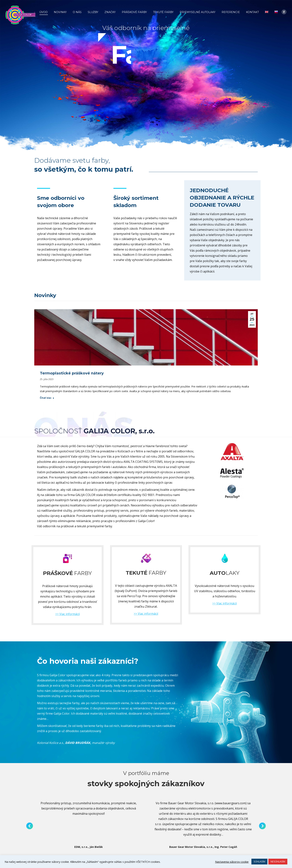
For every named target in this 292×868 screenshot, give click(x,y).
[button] (30, 826)
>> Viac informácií (67, 614)
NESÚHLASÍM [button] (278, 862)
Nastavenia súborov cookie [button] (232, 862)
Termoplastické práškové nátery (72, 373)
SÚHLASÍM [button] (259, 862)
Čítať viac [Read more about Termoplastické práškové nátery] (47, 398)
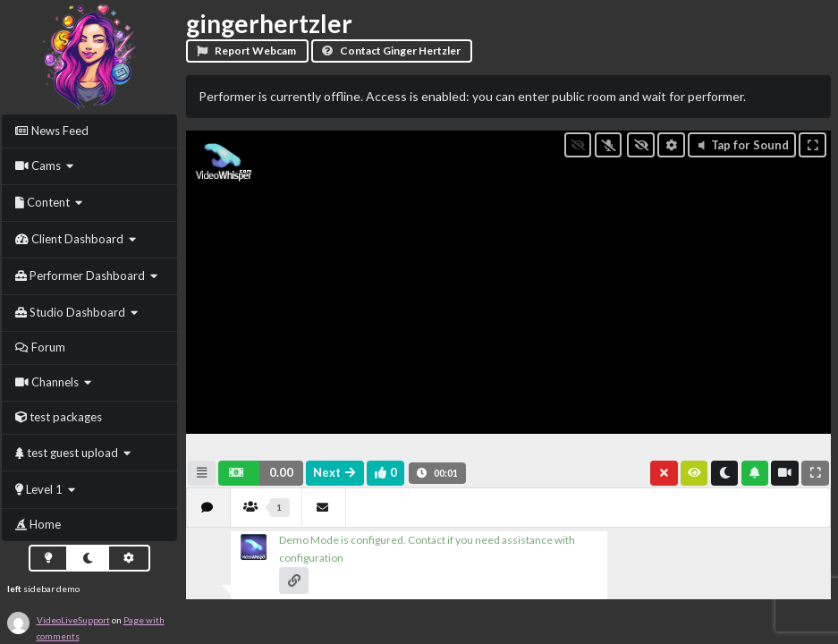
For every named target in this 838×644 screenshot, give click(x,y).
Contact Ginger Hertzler (391, 50)
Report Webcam (246, 50)
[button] (260, 473)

* SET EXERCISE
Find each line in the listing above that contains the word "button" and copy those lines in full.

* WRITTEN SOLUTION
[button] (30, 826)
NESÚHLASÍM [button] (278, 862)
Nastavenia súborov cookie [button] (232, 862)
SÚHLASÍM [button] (259, 862)
[button] (260, 473)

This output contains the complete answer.